Provided material below:
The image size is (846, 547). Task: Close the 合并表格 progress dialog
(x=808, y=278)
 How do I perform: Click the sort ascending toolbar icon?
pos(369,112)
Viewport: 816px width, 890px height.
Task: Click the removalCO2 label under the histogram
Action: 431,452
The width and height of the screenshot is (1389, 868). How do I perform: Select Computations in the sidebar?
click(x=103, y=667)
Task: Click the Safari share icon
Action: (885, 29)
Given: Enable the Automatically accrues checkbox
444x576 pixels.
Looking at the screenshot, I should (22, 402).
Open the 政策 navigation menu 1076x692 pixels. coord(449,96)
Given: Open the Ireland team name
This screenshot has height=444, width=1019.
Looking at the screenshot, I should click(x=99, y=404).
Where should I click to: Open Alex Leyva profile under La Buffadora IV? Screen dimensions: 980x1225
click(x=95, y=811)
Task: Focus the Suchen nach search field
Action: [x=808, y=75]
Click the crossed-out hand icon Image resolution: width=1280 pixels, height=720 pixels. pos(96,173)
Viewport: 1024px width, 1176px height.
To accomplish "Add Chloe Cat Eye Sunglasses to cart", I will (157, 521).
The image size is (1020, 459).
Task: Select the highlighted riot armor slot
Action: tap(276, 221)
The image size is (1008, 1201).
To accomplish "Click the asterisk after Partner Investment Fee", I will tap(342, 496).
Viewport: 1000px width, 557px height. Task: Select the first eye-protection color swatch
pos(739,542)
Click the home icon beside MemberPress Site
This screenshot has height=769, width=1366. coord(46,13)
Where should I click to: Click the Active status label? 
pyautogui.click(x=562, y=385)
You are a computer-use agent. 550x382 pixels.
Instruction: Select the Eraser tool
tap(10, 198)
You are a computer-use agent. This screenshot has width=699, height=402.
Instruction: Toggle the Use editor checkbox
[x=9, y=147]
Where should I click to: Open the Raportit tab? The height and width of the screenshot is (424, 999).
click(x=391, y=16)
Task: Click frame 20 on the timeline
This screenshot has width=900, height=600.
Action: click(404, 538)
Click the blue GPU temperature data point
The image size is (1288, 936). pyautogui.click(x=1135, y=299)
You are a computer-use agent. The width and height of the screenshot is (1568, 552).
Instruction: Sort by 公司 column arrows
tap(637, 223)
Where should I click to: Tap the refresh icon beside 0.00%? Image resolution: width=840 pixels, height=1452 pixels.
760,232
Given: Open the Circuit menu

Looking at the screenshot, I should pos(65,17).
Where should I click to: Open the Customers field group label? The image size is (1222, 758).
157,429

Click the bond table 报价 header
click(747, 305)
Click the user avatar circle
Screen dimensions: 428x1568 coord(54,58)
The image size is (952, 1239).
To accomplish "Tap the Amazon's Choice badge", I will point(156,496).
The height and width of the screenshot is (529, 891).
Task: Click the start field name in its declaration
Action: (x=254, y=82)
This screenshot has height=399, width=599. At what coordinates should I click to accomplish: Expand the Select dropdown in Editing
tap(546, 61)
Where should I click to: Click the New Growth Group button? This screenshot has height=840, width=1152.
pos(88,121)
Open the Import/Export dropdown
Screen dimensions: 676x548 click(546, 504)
End of Provided material.
Retype the records that precede this task, keeping them exactly the same.

=== Final answer ===
The image size is (846, 547). Task: Close the 合并表格 progress dialog
(x=808, y=278)
 How do I perform: Click the sort ascending toolbar icon?
pos(369,112)
Viewport: 816px width, 890px height.
Task: Click the removalCO2 label under the histogram
Action: 431,452
The width and height of the screenshot is (1389, 868). How do I perform: Select Computations in the sidebar?
click(x=103, y=667)
Task: Click the Safari share icon
Action: (885, 29)
Given: Enable the Automatically accrues checkbox
444x576 pixels.
Looking at the screenshot, I should (22, 402).
Open the 政策 navigation menu 1076x692 pixels. coord(449,96)
Given: Open the Ireland team name
This screenshot has height=444, width=1019.
Looking at the screenshot, I should click(x=99, y=404).
Where should I click to: Open Alex Leyva profile under La Buffadora IV? Screen dimensions: 980x1225
click(x=95, y=811)
Task: Focus the Suchen nach search field
Action: [x=808, y=75]
Click the crossed-out hand icon Image resolution: width=1280 pixels, height=720 pixels. pos(96,173)
Viewport: 1024px width, 1176px height.
To accomplish "Add Chloe Cat Eye Sunglasses to cart", I will (157, 521).
The image size is (1020, 459).
Task: Select the highlighted riot armor slot
Action: tap(276, 221)
The image size is (1008, 1201).
To accomplish "Click the asterisk after Partner Investment Fee", I will tap(342, 496).
Viewport: 1000px width, 557px height. Task: Select the first eye-protection color swatch
pos(739,542)
Click the home icon beside MemberPress Site
This screenshot has height=769, width=1366. coord(46,13)
Where should I click to: Click the Active status label? 
pyautogui.click(x=562, y=385)
You are a computer-use agent. 550x382 pixels.
Instruction: Select the Eraser tool
tap(10, 198)
You are a computer-use agent. This screenshot has width=699, height=402.
Instruction: Toggle the Use editor checkbox
[x=9, y=147]
Where should I click to: Open the Raportit tab? The height and width of the screenshot is (424, 999).
click(x=391, y=16)
Task: Click frame 20 on the timeline
This screenshot has width=900, height=600.
Action: click(404, 538)
Click the blue GPU temperature data point
The image size is (1288, 936). pyautogui.click(x=1135, y=299)
You are a computer-use agent. The width and height of the screenshot is (1568, 552).
Instruction: Sort by 公司 column arrows
tap(637, 223)
Where should I click to: Tap the refresh icon beside 0.00%? Image resolution: width=840 pixels, height=1452 pixels.
760,232
Given: Open the Circuit menu

Looking at the screenshot, I should pos(65,17).
Where should I click to: Open the Customers field group label? The image size is (1222, 758).
157,429

Click the bond table 报价 header
click(747, 305)
Click the user avatar circle
Screen dimensions: 428x1568 coord(54,58)
The image size is (952, 1239).
To accomplish "Tap the Amazon's Choice badge", I will point(156,496).
The height and width of the screenshot is (529, 891).
Task: Click the start field name in its declaration
Action: (x=254, y=82)
This screenshot has height=399, width=599. At what coordinates should I click to accomplish: Expand the Select dropdown in Editing
tap(546, 61)
Where should I click to: Click the New Growth Group button? This screenshot has height=840, width=1152.
pos(88,121)
Open the Import/Export dropdown
Screen dimensions: 676x548 click(546, 504)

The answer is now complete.